IBMC researchers identify new mechanism controlling cell division

Mitosis is the process by which a cell divides to give rise to two identical daughter cells, with the same number of chromosomes and DNA as the parent cell. It is one of the most elegant and finely regulated biological processes that exists. Each phase of mitosis is strictly controlled in time, with severalcheckpoints identified that prevent an event from occurring before the previous event has been completed. In the latest issue of the journal Science, a team led by Helder Maiato, from Associate Laboratory of Molecular and Cellular Biology (IBMC) at the University of Porto, describes a spatial checkpoint that ensures that the nuclei of the two daughter cells are formed only when the chromosomes have moved apart properly, so that no chromosomes are left behind.

During mitosis, the cell's chromosomes align in pairs on the cell's equatorial plane. Each pair is then separated, and the chromosomes migrate along protein cables toward opposite poles of the cell. Hélder Maiato and his team discovered that a gradient of the Aurora protein acts as a kind of ruler in the cell, monitoring the positions of the chromosomes in relation to the equatorial plane and preventing nuclei from forming before the chromosomes are at a minimum safe distance. This new surveillance mechanism allows delayed chromosomes to be reintegrated into the new nuclei before the membranes surrounding them are completely formed.

···

*Goal of the exercise*:
Duplicate the article on cell division from "IBMC researchers identify" to "are left behind.". Nothing in the records is needed.

*Material shown*:
···

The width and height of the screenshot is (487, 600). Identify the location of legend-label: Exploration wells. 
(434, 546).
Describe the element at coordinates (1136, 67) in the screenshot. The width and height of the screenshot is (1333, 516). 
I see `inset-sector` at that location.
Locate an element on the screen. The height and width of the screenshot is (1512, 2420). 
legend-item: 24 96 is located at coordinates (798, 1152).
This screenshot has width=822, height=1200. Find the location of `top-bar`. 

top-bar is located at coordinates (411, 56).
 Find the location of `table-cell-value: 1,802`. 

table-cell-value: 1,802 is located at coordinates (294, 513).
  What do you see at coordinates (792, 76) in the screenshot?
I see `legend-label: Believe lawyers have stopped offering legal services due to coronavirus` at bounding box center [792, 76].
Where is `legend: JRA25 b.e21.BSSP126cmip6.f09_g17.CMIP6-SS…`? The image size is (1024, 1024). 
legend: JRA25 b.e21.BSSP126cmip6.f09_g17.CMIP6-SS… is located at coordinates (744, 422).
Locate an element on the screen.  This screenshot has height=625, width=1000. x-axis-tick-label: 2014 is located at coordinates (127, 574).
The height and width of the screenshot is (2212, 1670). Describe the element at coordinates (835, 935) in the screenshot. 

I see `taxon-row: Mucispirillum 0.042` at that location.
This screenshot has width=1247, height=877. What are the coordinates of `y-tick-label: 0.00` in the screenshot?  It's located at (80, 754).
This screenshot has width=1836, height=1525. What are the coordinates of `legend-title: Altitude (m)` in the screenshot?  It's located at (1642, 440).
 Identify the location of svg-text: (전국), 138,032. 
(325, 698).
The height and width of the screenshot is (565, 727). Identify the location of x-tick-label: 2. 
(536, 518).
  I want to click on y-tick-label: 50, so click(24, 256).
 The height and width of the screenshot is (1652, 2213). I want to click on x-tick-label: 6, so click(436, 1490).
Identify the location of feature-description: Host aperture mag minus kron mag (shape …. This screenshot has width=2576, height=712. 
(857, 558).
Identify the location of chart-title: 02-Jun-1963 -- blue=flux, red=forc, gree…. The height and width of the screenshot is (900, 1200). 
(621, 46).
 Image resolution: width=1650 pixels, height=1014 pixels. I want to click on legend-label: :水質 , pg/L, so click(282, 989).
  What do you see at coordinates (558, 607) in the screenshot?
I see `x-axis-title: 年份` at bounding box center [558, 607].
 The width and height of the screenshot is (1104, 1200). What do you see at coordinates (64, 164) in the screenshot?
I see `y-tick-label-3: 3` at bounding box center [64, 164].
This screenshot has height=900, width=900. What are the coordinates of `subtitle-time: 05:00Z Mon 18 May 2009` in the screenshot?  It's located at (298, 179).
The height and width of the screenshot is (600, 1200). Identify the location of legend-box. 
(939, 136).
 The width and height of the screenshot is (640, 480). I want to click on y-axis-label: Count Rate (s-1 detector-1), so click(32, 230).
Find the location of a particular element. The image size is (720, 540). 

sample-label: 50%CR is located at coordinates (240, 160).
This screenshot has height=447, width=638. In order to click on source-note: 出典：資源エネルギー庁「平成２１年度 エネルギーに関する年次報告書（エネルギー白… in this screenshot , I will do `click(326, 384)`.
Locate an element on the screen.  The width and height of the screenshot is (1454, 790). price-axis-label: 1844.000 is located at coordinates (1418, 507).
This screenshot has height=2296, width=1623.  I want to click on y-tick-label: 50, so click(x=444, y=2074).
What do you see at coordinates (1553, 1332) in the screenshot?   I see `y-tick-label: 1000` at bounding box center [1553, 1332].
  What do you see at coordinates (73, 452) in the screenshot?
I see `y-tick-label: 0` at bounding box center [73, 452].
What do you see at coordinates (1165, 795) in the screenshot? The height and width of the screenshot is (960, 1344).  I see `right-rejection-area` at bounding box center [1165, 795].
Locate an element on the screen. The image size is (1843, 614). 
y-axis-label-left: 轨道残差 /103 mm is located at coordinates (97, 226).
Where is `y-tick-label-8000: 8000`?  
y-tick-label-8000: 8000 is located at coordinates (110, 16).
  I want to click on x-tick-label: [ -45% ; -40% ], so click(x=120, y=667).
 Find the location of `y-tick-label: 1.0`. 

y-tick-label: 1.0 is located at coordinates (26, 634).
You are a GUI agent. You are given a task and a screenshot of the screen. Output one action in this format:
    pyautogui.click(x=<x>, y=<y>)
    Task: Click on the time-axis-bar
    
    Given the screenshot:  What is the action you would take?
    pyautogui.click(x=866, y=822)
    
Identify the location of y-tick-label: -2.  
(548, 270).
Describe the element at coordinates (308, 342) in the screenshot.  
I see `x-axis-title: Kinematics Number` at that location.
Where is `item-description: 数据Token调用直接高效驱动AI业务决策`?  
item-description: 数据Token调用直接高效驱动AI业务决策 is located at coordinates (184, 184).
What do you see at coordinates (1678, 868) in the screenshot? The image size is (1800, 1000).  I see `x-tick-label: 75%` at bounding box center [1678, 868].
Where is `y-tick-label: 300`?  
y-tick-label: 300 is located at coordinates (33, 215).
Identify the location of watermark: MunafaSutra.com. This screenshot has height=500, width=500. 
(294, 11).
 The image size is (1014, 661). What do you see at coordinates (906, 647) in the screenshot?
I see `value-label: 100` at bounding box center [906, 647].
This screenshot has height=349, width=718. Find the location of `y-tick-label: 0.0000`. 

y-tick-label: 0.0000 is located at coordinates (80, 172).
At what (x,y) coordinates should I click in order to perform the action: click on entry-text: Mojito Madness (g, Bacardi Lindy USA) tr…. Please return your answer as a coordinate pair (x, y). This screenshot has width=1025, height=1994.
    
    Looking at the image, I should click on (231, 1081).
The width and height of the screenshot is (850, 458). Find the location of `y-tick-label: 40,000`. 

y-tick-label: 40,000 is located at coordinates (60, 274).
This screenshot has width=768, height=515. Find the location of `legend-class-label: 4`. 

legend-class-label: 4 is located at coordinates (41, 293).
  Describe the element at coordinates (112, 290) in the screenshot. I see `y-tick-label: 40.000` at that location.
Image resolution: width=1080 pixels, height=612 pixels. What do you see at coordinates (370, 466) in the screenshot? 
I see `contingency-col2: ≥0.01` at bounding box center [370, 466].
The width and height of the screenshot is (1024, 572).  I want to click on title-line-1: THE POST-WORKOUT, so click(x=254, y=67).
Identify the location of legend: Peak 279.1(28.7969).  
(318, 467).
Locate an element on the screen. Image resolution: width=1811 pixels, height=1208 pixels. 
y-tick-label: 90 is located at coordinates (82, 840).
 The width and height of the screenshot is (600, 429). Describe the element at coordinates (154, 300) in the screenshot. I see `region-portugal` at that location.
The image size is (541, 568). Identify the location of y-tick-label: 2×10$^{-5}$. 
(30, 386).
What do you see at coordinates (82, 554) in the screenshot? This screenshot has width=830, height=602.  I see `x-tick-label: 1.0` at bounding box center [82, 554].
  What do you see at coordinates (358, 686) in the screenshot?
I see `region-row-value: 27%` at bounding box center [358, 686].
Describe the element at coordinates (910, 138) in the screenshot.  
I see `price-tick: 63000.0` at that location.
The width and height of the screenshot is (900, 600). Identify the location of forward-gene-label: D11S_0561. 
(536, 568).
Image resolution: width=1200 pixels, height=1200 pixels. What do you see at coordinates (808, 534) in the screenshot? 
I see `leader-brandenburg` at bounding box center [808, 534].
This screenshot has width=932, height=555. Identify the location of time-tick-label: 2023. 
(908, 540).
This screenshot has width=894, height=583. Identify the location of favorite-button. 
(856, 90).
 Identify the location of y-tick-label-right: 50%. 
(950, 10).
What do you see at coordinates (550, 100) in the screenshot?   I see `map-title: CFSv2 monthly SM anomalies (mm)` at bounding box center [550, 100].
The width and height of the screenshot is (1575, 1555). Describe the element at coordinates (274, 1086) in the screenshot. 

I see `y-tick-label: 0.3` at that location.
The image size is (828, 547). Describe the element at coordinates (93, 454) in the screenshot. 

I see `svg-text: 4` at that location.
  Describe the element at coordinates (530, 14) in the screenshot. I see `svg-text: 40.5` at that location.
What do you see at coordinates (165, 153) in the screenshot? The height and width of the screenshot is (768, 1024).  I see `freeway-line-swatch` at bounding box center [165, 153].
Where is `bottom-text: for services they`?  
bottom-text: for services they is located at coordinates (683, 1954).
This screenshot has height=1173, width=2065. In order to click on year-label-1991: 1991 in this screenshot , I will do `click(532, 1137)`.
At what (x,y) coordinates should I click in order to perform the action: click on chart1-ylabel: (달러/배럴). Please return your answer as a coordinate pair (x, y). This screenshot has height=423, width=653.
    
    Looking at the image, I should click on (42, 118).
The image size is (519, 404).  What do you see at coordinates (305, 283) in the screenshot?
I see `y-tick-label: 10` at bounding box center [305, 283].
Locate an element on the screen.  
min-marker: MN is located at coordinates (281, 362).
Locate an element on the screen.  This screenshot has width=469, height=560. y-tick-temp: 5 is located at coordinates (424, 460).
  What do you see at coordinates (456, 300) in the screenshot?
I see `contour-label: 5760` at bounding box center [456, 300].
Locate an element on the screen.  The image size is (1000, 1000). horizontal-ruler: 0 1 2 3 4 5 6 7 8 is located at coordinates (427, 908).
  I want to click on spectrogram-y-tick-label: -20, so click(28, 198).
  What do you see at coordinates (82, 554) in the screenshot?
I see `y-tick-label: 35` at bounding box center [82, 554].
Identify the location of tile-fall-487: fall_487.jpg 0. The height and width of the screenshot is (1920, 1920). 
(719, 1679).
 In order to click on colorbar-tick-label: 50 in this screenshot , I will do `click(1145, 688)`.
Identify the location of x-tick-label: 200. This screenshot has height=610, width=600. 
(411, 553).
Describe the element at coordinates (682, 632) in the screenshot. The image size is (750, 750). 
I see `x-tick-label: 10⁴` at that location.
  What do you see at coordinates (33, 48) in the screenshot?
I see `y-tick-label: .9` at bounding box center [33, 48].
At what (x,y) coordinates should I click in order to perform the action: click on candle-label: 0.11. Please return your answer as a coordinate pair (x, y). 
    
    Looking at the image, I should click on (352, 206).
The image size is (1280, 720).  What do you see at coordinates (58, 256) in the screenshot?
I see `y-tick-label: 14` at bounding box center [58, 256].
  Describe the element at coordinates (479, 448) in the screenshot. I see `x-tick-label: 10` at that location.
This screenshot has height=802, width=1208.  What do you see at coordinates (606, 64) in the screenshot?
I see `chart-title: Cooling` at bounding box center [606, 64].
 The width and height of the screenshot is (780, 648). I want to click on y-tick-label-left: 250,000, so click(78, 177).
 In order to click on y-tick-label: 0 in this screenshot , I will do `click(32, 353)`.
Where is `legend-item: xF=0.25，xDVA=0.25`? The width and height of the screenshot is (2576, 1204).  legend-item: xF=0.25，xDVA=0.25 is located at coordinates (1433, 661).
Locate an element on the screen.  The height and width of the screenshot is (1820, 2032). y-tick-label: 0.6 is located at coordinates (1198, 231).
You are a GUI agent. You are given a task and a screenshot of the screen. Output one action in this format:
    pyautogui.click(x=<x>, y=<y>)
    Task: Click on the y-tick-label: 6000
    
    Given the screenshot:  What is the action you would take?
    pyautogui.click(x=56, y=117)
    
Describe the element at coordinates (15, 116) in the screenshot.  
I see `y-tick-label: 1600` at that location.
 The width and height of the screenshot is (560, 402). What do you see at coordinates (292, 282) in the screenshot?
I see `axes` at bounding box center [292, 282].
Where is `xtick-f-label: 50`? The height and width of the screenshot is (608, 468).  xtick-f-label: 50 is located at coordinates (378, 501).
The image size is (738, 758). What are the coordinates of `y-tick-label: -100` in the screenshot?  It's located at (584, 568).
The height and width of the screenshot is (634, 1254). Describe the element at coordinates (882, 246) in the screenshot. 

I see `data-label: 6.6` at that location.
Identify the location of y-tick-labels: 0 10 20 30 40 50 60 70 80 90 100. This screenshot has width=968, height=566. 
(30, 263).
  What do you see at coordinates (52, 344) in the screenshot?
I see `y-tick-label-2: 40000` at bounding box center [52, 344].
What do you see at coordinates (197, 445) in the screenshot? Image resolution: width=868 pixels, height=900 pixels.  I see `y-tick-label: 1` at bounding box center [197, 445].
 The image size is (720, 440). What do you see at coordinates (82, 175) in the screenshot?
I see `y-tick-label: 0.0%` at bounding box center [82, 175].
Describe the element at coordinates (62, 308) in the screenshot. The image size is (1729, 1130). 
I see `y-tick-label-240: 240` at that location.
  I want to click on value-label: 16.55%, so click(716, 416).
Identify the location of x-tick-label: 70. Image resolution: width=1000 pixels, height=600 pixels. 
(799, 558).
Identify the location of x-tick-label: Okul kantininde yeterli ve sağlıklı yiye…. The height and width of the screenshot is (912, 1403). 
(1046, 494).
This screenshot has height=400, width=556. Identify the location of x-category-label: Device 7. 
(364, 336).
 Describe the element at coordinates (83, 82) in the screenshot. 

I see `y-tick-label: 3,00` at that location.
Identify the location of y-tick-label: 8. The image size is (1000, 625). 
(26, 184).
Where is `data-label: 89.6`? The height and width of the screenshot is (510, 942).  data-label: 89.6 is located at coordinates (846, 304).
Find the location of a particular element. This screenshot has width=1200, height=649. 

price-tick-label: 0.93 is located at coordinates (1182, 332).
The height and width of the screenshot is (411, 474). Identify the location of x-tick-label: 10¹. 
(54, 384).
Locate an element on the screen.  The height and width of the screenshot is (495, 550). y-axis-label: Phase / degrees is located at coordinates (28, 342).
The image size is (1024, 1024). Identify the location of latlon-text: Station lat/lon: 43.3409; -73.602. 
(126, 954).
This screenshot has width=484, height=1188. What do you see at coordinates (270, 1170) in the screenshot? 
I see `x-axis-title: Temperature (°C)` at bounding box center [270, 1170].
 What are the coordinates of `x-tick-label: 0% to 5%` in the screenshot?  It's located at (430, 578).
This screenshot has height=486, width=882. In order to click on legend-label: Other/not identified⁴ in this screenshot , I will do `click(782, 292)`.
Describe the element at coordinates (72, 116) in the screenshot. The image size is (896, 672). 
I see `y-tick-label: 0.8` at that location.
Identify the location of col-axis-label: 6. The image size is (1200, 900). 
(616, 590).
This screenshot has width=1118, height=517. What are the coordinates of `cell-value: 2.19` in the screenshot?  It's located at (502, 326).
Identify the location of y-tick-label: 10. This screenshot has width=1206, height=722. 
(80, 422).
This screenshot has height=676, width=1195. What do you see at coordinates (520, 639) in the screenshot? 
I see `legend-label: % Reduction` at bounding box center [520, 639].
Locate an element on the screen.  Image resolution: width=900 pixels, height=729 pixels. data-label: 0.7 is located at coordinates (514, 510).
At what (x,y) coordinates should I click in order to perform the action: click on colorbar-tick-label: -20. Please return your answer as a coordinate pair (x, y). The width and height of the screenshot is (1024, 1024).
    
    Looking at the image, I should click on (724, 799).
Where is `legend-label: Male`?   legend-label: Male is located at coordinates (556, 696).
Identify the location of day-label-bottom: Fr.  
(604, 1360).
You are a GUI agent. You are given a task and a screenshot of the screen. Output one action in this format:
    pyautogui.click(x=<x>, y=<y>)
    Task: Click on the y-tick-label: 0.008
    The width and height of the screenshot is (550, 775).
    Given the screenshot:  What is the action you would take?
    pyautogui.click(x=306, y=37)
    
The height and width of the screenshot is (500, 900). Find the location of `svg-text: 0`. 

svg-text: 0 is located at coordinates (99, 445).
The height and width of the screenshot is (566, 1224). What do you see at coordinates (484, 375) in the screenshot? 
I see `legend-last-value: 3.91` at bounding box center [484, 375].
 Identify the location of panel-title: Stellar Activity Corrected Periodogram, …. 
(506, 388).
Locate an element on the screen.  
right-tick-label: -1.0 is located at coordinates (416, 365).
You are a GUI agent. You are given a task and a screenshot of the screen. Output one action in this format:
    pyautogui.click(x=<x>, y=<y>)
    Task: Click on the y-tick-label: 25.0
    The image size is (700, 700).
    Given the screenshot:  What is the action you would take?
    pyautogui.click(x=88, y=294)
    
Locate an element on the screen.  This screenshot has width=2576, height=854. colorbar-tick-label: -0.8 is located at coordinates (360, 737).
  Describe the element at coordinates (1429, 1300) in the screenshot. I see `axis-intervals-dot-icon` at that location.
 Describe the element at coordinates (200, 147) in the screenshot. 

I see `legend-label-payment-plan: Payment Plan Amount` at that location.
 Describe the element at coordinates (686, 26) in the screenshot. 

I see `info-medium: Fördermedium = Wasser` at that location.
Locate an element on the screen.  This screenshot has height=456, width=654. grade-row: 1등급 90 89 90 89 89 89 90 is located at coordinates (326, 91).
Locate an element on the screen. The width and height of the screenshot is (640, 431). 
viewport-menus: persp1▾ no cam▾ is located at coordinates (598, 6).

···

*Exercise answer*:
IBMC researchers identify new mechanism controlling cell division

Mitosis is the process by which a cell divides to give rise to two identical daughter cells, with the same number of chromosomes and DNA as the parent cell. It is one of the most elegant and finely regulated biological processes that exists. Each phase of mitosis is strictly controlled in time, with severalcheckpoints identified that prevent an event from occurring before the previous event has been completed. In the latest issue of the journal Science, a team led by Helder Maiato, from Associate Laboratory of Molecular and Cellular Biology (IBMC) at the University of Porto, describes a spatial checkpoint that ensures that the nuclei of the two daughter cells are formed only when the chromosomes have moved apart properly, so that no chromosomes are left behind.